By this time protease inhibitors, the great white hope drug of AIDS treatment, had been discovered. All of the patients were told
to take standard triple therapy for AIDS (protease inhibitors plus two antiretroviral drugs such as AZT) but to continue their medical treatment in every other regard.
Because the triple therapy appeared to be making a profound difference on mortality rates in AIDS patients, Elisabeth assumed that, this time, no one in either group would actually die. This meant she needed to change the result she was aiming for. In the new study, she was looking for whether distant healing could slow down the progression of AIDS. Could it result in fewer AIDS-defining illnesses, improved T-cell levels, less medical intervention, improved psychological well-being?
Elisabeth’s caution finally paid off. After six months, the treated group were healthier on every parameter – significantly fewer doctor visits, fewer hospitalizations, fewer days in hospital, fewer new AIDS-defining illnesses and significantly lower severity of disease. Only two of those in the treatment group had developed any new AIDS-defining illnesses, while twelve of the control group had, and only three of the treated group had been hospitalized, compared with twelve of those in the control group. The treated group also registered significant improved mood on psychological tests. On six of the eleven medical outcome measures, the group treated with healing had significantly better outcomes.

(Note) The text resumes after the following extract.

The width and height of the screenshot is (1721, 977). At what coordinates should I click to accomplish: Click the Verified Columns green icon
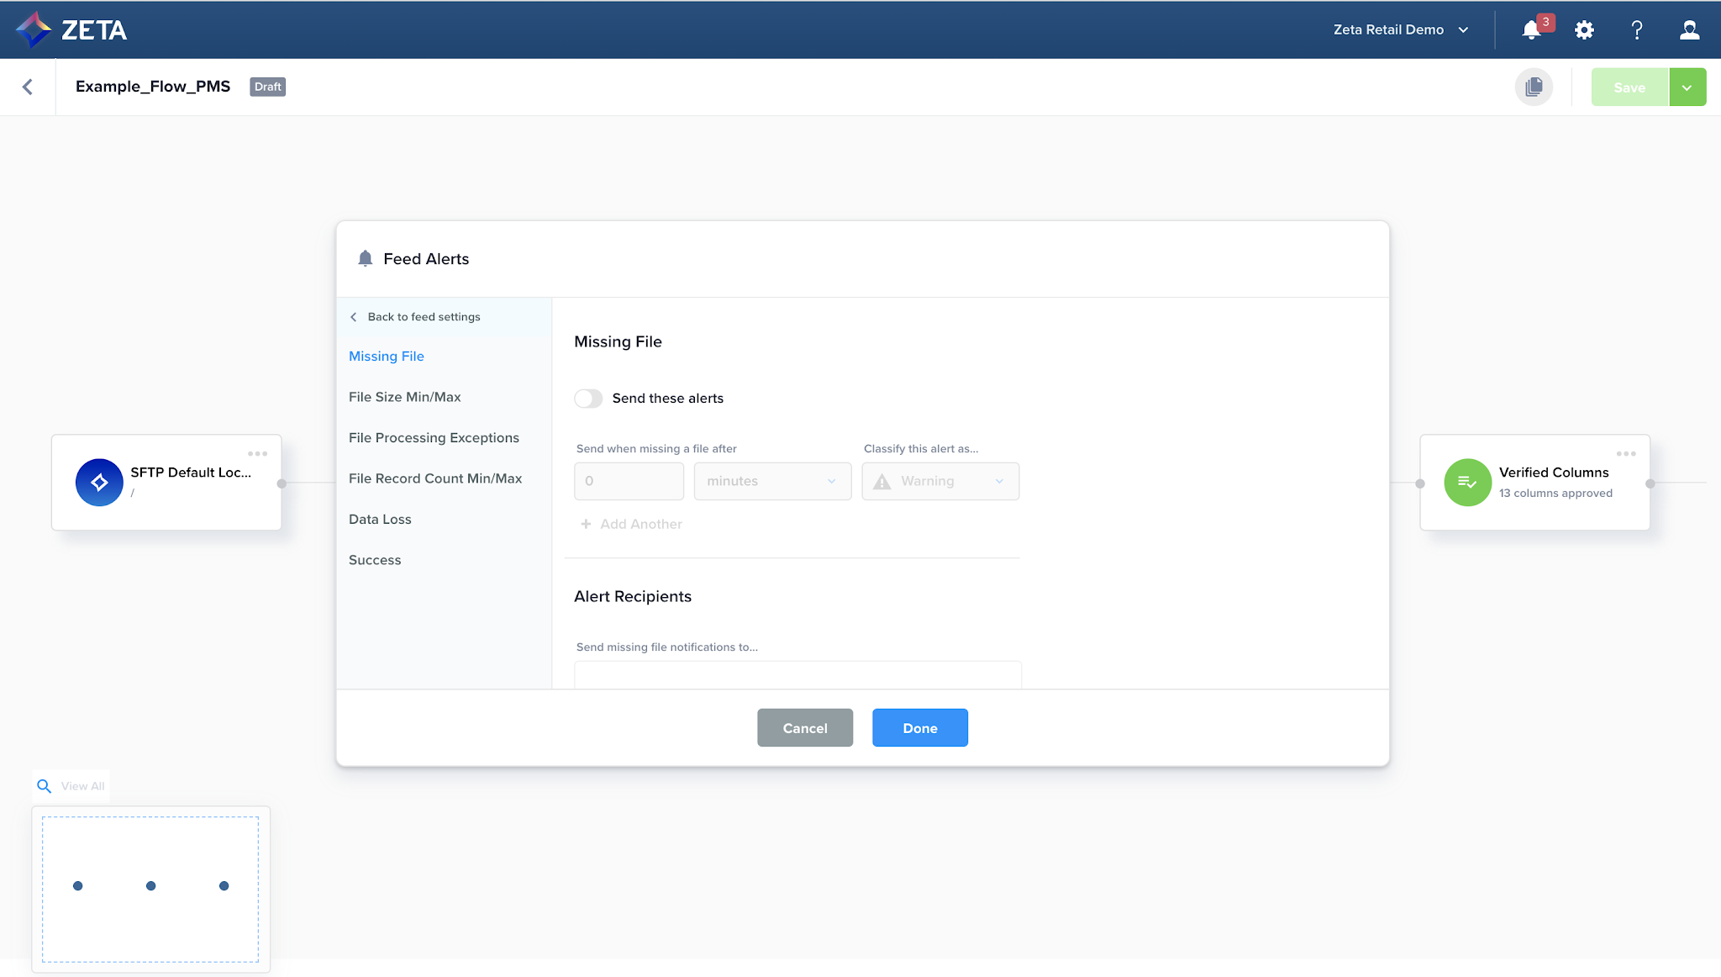pyautogui.click(x=1467, y=482)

Even the power of positive thinking among the patients had been controlled for. Midway through the study, all the participants were asked if they thought they were being treated. In both the treatment and the control groups, half thought they were, half thought not. This random division of positive and negative views about healing meant that any involvement of positive mental attitude would not have affected the results. When analyzed, the beliefs of the participants about whether they were getting healing treatment did not correlate with anything. Only at the end of the study period did the subjects tend to guess correctly that they’d been in the healing group.